Your assignment: Below are the records; copy exactly the stretch from the line containing "Task: Open chart settings sliders icon" through the line containing "Task: Click the Polymere technology node icon", both ends included, and nothing else.

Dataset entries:
•••

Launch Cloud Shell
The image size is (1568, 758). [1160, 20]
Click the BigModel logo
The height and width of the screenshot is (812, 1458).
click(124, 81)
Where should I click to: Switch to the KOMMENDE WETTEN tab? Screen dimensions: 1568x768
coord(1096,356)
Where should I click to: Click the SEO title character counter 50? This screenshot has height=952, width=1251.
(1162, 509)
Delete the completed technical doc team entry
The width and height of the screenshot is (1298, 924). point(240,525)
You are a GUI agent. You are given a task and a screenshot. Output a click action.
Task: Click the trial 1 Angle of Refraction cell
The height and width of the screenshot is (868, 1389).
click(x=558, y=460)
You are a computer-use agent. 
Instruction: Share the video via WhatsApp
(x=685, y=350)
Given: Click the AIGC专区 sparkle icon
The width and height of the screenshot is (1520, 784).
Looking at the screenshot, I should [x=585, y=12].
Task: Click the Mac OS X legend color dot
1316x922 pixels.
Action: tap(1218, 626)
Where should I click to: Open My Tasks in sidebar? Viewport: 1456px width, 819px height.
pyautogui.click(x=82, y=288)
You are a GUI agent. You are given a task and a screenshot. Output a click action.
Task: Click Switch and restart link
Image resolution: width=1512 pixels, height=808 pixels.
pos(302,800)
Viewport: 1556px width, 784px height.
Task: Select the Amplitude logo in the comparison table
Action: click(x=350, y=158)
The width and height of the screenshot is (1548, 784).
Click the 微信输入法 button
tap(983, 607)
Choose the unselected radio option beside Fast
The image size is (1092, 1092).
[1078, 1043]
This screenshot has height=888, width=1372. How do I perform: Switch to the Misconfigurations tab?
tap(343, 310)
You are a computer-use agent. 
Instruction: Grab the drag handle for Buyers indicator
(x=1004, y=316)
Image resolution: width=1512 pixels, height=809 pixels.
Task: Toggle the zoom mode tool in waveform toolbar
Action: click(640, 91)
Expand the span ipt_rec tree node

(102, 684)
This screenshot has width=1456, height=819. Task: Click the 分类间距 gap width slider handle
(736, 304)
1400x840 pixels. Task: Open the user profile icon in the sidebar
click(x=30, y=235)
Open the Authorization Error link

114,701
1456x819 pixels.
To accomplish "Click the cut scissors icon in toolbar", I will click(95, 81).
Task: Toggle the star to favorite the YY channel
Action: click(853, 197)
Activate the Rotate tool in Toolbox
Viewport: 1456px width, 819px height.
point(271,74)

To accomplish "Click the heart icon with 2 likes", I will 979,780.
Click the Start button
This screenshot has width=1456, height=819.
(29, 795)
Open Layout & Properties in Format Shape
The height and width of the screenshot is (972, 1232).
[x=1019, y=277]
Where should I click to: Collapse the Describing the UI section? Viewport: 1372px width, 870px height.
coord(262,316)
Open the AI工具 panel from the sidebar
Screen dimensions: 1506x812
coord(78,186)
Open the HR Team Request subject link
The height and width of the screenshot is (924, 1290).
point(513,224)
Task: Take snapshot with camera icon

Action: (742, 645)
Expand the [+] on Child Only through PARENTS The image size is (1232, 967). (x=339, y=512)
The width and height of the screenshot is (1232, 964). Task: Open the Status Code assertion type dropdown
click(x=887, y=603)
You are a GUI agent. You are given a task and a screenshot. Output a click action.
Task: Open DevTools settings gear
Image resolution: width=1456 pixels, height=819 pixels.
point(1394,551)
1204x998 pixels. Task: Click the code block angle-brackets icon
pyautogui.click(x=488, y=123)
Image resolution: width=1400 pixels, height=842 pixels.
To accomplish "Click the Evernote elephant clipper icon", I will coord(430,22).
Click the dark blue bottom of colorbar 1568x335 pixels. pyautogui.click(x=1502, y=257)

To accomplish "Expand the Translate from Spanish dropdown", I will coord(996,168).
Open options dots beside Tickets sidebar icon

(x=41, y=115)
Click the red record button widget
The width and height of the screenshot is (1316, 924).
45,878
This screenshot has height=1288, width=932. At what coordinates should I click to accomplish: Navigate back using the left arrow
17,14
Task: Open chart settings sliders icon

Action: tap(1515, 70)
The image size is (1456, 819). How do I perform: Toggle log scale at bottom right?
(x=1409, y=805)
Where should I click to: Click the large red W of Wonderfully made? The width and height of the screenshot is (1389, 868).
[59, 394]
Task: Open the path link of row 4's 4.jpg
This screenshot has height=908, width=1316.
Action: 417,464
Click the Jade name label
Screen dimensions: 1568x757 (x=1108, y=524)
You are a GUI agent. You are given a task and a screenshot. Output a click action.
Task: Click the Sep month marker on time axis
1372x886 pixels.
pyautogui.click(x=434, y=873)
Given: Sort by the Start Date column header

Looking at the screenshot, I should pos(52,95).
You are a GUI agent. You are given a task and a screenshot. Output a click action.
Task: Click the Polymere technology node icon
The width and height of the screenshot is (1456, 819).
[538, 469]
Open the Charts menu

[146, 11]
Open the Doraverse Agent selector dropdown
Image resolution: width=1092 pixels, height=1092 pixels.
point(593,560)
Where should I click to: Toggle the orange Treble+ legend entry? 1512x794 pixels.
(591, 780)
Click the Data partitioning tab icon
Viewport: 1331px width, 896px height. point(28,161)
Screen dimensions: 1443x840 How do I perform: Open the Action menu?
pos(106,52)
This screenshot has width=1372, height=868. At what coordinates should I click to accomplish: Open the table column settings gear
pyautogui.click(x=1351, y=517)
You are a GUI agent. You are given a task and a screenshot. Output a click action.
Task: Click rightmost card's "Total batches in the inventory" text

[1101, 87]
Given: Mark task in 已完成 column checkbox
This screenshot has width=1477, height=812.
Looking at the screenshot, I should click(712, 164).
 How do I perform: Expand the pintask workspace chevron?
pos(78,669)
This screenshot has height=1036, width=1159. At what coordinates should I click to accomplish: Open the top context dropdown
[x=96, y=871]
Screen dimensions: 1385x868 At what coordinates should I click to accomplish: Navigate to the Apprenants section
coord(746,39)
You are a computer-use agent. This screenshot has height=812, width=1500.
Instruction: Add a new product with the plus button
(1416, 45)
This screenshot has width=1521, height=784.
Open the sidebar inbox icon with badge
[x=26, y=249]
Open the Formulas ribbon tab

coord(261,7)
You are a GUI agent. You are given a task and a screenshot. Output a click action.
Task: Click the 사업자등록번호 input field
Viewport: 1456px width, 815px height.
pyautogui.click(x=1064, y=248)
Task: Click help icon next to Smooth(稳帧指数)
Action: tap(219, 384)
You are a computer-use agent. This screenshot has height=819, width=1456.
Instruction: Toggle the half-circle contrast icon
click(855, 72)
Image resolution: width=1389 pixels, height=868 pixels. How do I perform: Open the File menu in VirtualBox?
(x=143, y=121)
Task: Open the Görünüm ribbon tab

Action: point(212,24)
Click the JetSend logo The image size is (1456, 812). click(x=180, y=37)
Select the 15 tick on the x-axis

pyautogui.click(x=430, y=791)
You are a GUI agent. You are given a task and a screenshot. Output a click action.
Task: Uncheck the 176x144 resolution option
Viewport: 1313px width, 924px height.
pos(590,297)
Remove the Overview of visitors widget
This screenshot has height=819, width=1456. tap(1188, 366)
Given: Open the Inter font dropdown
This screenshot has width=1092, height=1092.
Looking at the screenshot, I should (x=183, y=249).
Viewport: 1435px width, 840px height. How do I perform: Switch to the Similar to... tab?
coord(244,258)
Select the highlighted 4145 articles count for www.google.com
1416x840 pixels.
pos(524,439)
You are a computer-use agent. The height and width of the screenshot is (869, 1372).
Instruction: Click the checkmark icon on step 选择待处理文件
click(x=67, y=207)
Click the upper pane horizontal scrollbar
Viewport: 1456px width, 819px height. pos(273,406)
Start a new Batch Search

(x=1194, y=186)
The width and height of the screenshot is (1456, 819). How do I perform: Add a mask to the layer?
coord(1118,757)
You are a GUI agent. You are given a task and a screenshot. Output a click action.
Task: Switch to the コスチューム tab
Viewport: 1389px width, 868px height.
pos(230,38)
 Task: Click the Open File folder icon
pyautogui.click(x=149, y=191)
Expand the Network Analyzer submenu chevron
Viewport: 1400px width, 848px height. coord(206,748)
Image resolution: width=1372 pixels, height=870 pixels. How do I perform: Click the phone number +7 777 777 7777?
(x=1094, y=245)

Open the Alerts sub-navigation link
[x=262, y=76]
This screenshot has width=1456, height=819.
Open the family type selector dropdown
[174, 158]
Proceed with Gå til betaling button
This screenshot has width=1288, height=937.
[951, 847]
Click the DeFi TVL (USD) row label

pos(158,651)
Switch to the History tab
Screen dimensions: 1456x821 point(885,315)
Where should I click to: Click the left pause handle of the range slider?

•••

Reply:
Task: Open chart settings sliders icon

Action: tap(1515, 70)
The image size is (1456, 819). How do I perform: Toggle log scale at bottom right?
(x=1409, y=805)
Where should I click to: Click the large red W of Wonderfully made? The width and height of the screenshot is (1389, 868).
[59, 394]
Task: Open the path link of row 4's 4.jpg
This screenshot has height=908, width=1316.
Action: 417,464
Click the Jade name label
Screen dimensions: 1568x757 (x=1108, y=524)
You are a GUI agent. You are given a task and a screenshot. Output a click action.
Task: Click the Sep month marker on time axis
1372x886 pixels.
pyautogui.click(x=434, y=873)
Given: Sort by the Start Date column header

Looking at the screenshot, I should pos(52,95).
You are a GUI agent. You are given a task and a screenshot. Output a click action.
Task: Click the Polymere technology node icon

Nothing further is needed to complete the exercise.